Open source research isn’t only about analysing social media or satellite imagery. Another important area involves investigating company structures and relationships.
However, official company registries can be unwieldy or difficult to navigate.
This is where OpenCorporates – a free repository of company registries aggregated from primary public sources, published in order to promote corporate transparency – can be helpful. OpenCorporates is clear about the provenance of their data, so you know where they collected each record, and when. This is critical for companies and finance research and investigations.
While there are other databases like it, OpenCorporates is the only one that covers so many jurisdictions (145 as at 16 June 2023). To see other sites that offer access to corporate registries, go to the companies and finance tab of the Bellingcat Online Investigation Toolkit.
Still, even user-friendly websites like OpenCorporates can be a daunting prospect – conducting searches one by one takes a great deal of time, and it can involve a lot of copying and pasting of search results. But the Open Corporates API can save a lot of time.
What is an API and Why Use One?
An API is an Application Programming Interface. Broadly speaking, it allows users to obtain data from a database without having to know about the structure or languages used to manage that database. Users can build new and interesting tools with API access or create different ways to look at the data they contain, as many previously did with the Twitter API, for example.
Put simply, if you’re researching data at scale, access to the API of an organisation that stores a lot of data can be a powerful resource. It can allow researchers to explore and compare data in ways that might not otherwise be possible.
Imagine, for example, that you’re looking at a company and all the individuals and other companies related to it within OpenCorporates. If you did individual searches for each company and director, it would take a lot of note-taking and organising. Access to an API can allow you to pull all the data at once and create new methods of searching to more easily identify relationships.
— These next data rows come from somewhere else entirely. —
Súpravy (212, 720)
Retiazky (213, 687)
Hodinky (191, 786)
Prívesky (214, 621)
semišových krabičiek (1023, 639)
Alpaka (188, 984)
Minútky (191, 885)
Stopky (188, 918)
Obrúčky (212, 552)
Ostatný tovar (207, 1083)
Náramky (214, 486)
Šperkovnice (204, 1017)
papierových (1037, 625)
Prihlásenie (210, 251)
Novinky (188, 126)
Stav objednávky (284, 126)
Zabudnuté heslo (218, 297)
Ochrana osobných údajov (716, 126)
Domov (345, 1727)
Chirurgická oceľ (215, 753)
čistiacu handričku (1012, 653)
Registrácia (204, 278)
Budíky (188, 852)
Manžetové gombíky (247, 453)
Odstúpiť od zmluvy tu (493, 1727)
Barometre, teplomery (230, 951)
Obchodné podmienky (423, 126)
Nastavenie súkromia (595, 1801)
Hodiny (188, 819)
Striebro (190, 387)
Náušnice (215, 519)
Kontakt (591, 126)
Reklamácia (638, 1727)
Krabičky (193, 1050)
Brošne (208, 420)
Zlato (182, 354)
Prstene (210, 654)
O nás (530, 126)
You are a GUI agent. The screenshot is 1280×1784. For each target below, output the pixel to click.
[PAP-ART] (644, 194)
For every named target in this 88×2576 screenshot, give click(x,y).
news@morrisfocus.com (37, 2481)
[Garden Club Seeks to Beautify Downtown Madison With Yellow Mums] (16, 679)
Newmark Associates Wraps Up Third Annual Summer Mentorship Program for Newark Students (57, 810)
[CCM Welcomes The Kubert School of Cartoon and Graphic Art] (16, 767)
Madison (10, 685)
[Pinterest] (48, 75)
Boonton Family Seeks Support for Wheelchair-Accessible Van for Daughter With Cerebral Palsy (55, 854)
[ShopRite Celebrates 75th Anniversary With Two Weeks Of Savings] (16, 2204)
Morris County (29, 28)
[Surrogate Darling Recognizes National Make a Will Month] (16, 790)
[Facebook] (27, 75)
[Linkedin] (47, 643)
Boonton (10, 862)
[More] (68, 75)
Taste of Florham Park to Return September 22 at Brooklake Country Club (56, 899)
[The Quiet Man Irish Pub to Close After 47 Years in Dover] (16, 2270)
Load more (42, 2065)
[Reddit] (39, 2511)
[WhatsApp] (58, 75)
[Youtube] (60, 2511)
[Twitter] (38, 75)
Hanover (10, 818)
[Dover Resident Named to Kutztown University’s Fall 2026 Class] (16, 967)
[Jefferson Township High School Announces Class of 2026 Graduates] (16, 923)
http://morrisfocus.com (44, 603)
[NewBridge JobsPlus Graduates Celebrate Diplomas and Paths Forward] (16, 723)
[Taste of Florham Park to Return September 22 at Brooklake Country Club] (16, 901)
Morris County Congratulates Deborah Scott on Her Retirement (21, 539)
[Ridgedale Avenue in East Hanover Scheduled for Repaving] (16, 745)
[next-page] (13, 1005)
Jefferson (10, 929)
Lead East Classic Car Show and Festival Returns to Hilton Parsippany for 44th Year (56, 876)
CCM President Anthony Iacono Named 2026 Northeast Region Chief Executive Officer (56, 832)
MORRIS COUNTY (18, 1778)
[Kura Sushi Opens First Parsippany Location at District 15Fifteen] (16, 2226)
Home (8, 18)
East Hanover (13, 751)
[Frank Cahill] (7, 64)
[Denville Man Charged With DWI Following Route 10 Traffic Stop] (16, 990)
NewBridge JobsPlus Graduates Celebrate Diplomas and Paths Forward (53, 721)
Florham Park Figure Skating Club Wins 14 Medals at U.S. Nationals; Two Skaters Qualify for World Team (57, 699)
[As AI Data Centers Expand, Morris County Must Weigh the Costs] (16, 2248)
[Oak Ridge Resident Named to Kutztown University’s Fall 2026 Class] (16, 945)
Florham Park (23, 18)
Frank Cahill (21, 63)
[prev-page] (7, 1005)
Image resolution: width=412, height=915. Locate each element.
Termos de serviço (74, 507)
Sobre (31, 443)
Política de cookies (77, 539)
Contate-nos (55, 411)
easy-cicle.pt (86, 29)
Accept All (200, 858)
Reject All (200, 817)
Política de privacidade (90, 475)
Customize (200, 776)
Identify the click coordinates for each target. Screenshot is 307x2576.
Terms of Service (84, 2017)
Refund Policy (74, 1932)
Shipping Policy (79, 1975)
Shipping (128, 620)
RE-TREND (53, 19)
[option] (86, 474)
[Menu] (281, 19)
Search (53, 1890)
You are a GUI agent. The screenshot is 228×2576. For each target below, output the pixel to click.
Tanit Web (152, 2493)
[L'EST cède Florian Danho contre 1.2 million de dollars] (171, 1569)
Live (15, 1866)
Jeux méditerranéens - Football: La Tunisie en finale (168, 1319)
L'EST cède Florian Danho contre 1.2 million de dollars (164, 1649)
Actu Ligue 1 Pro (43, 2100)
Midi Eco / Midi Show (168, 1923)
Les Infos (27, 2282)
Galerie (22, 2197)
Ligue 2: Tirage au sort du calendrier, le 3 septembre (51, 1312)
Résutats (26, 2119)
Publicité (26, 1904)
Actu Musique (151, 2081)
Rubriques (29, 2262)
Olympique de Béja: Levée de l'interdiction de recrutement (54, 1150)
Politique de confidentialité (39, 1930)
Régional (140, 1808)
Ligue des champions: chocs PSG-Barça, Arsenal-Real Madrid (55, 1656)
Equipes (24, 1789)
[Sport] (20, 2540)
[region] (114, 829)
Luckily, OpenCorporates provides free API access if you’re undertaking a public benefit project. We’ll detail how to apply for access later on in this guide.
Some investigative journalists say this method has helped them find leads earlier. David Szakonyi, co-founder of the Anti-Corruption Data Collective, reflects that “by accessing OpenCorporates’ API, we achieved in less than a day what would have taken two people between four and six months to do”. OpenCorporates helped the ICIJ to connect companies and directors for over 240,000 companies as part of the Panama Papers investigation, before releasing it all as open data.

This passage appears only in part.